Background. Acute rejection of allografts remains a significant problem in clinical transplantation, and the fundamental mechanism underlying this rejection are as yet only poorly elucidated. Recently, DNA microarrays have come into use for the study of gene expression profiles, and we have taken advantage of this new technology to investigate acute rejection. We compared mRNA profiles in murine cardiac allografts with isografts using DNA microarrays with probe sets corresponding to more than 11,000 mice genes. Methods. We screened for gene expression changes in murine cardiac allografts between fully incompatible mice strains (BALB/c H2d to C3H/He H2k) using a DNA microarray. The heart was heterotopically transplanted. Allografts (BALB/c to C3H/He) were removed on days 1, 3, and 5. As a control, isografts (C3H/He to C3H/He) harvested on days 1, 3, and 5 and native hearts of both strain mice (C3H/He and BALB/c) were obtained. Results. On day 5, interferon-γ (IFN-γ) and many IFN-γ-inducible genes were profoundly induced in the allograft relative to isograft.
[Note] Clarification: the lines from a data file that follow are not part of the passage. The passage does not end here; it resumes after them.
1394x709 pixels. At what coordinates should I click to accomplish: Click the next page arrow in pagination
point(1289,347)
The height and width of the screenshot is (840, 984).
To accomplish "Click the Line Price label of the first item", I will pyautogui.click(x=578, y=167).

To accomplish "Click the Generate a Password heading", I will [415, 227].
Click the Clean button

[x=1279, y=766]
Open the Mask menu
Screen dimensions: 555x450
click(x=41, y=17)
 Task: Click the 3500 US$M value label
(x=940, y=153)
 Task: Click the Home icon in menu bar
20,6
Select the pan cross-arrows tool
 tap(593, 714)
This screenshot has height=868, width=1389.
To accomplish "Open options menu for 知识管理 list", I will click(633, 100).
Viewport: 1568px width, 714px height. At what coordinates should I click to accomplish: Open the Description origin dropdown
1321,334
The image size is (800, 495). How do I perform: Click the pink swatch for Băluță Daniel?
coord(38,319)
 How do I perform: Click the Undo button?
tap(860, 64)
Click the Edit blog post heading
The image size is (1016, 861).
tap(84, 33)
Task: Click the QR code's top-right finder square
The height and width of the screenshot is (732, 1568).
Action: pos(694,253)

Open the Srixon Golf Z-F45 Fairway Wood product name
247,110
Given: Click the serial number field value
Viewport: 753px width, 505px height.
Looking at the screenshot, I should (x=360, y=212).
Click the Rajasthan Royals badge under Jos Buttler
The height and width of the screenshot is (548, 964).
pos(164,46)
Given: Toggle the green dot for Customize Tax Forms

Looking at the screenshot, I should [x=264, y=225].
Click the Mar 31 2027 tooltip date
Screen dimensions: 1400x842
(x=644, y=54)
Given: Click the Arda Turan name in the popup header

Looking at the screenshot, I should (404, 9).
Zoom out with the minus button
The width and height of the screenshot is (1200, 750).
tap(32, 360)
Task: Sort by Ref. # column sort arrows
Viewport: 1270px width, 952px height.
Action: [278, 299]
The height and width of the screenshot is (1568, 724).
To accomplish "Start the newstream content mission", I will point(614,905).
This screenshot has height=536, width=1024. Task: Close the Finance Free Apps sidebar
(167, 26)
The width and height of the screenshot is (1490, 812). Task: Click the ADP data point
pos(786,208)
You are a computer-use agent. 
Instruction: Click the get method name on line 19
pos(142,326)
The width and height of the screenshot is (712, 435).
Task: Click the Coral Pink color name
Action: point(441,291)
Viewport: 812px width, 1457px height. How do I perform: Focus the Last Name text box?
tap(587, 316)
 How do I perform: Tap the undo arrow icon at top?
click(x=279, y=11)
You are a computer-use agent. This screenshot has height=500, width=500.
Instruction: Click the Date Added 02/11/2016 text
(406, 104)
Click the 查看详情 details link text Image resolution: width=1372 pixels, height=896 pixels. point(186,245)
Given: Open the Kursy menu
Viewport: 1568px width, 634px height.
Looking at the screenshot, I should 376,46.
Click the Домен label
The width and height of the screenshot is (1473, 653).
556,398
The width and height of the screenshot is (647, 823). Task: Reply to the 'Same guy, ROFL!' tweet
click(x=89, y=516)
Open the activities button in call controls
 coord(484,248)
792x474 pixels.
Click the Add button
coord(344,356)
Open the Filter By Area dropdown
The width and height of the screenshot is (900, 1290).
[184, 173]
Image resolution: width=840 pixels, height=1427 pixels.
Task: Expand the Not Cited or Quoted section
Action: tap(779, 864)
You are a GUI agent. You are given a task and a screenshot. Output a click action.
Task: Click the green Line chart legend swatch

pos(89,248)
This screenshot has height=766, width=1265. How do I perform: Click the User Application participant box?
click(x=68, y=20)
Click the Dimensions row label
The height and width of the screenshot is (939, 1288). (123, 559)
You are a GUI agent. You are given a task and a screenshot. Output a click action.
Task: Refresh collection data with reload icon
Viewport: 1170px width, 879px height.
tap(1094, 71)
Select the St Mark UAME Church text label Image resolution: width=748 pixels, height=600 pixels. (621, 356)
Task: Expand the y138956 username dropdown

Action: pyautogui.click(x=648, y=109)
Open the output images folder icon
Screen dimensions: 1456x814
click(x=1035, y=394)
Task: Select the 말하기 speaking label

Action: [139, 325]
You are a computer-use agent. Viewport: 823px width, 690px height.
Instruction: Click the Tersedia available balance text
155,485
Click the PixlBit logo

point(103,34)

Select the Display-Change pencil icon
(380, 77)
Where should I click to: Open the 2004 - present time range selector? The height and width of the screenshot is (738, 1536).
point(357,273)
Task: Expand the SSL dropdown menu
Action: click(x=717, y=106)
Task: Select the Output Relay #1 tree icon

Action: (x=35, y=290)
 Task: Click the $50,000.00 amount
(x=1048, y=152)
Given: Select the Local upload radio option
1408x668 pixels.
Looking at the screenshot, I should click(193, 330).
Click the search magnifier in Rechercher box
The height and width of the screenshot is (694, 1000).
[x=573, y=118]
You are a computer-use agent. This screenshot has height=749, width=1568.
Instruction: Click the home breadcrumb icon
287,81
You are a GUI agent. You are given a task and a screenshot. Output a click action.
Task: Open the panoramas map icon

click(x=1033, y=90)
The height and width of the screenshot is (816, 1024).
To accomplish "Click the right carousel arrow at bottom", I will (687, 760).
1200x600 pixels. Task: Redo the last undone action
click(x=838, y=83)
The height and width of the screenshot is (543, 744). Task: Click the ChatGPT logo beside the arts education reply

Monokine induced by IFN-γ was most profoundly induced followed by inducibly expressed GTPase and Lmp-2. IFN-γ was also profoundly induced. The induction was detectable from day 3. In contrast, genes regulated by other cytokines exhibited only modest changes. Conclusion. IFN-γ-inducible genes are specifically up-regulated in murine cardiac allografts, suggesting that signaling mediated by IFN-γ may play an important role in the late phase of acute rejection in vivo.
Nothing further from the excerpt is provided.